AI systems wildly misjudge how long their own tasks take — off by 4 to 7 times
What happened
Large language models cannot accurately estimate the duration of their own computational tasks, consistently predicting minutes for work that actually completes in seconds, and failing to correctly order tasks by complexity. In real-world AI systems that need to schedule work, plan multi-step operations, or make time-critical decisions, these blind spots mean the AI cannot reliably predict when it will finish — a gap that compounds when the system tries to manage multiple tasks in sequence.
Why it matters
AI systems are increasingly deployed as agents that orchestrate their own workflows — scheduling requests, planning multi-step operations, managing resources across time-sensitive scenarios.

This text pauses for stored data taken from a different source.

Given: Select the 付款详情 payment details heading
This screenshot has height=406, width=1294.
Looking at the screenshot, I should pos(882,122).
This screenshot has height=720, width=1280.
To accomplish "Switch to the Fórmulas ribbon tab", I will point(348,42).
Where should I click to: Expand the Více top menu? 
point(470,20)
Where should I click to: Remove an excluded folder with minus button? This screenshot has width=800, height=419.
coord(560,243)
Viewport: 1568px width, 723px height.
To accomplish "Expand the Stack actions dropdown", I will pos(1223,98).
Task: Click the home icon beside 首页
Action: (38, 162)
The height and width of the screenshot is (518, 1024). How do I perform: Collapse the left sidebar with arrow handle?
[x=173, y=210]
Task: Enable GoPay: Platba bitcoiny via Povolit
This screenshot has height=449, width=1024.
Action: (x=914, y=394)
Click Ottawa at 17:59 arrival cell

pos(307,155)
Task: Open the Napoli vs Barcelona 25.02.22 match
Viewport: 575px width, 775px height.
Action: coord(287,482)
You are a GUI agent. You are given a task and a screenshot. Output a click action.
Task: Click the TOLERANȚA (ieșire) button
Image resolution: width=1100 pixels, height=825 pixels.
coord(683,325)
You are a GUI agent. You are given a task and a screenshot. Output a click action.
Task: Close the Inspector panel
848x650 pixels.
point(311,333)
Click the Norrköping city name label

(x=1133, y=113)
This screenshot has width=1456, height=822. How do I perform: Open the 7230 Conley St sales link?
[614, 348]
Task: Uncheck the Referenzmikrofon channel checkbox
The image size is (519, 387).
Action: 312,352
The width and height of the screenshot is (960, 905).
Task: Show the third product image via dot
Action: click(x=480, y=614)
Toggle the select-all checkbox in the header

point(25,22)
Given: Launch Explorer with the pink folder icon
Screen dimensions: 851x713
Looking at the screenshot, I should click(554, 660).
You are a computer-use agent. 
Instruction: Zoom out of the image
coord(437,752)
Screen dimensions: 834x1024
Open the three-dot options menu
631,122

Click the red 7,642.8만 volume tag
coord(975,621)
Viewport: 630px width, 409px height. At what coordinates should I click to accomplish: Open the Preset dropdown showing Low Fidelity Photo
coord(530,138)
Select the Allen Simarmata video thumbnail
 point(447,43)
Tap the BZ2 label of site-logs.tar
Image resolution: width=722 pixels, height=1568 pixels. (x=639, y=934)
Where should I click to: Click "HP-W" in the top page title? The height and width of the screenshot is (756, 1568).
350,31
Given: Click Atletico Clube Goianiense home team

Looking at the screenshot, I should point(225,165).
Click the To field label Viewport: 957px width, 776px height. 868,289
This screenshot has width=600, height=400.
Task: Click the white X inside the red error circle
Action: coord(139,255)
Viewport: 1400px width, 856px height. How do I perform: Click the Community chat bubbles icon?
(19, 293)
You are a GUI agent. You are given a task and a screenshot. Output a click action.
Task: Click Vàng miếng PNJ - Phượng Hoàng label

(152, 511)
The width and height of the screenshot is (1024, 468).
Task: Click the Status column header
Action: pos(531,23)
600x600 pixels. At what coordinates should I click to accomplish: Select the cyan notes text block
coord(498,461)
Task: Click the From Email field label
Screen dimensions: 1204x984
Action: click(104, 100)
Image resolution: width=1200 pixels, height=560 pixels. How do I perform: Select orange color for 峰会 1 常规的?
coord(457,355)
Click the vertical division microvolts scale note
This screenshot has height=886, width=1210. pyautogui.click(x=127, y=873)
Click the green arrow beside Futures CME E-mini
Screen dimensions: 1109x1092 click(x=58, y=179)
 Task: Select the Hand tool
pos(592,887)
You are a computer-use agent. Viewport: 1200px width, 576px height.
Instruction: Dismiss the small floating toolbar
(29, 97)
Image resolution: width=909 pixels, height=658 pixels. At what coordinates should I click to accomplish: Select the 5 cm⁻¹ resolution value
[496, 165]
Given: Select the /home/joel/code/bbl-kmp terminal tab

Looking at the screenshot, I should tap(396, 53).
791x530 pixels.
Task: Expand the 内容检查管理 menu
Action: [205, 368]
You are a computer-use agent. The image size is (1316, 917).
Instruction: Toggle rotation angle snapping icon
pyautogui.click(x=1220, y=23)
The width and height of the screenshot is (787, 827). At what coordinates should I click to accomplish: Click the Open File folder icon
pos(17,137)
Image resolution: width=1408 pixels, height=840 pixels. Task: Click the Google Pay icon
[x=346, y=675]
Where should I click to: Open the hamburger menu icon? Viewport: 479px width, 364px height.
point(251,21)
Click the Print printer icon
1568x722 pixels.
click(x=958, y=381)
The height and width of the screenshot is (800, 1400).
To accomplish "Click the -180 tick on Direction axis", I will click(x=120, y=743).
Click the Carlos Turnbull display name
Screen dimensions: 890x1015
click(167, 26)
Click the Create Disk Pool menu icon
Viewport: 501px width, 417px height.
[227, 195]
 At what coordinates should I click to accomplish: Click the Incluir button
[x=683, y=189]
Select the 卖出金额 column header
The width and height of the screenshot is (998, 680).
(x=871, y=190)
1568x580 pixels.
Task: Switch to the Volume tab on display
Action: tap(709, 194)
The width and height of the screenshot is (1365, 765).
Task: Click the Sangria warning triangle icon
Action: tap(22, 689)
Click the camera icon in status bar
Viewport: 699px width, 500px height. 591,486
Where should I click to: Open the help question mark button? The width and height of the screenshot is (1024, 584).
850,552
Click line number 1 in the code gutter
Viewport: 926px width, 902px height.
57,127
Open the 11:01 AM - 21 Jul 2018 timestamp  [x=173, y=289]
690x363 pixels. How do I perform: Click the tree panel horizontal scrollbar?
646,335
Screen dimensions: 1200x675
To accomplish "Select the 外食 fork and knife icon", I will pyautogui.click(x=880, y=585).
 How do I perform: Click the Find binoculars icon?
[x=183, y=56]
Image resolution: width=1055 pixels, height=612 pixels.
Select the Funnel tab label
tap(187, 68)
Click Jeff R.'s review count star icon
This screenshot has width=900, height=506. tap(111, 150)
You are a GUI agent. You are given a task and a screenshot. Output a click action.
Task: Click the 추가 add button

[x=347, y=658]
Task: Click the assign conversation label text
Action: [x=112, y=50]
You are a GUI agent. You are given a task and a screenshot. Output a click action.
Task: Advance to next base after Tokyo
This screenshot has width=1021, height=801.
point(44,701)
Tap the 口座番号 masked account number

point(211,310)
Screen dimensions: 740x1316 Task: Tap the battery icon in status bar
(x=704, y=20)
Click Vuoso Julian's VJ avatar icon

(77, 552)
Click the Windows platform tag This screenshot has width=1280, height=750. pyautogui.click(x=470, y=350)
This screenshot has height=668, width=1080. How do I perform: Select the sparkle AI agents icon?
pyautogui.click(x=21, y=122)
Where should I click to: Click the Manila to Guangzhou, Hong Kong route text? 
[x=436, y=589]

A system that cannot perceive or predict its own execution time is essentially operating blind about a fundamental constraint. This isn't a minor measurement error; it's a structural gap in self-awareness that matters most in exactly the scenarios where AI is being pushed hardest: autonomous scheduling, time-critical medical or financial decisions, and systems that need to allocate computational resources across competing demands.
The signal
Watch whether deployed AI scheduling systems (calendar assistants, autonomous task managers, real-time decision engines in finance or healthcare) begin to add explicit timing buffers or external time-tracking overlays to compensate for this built-in blindness, or whether they start accumulating real-world failures tied to missed deadlines or resource conflicts.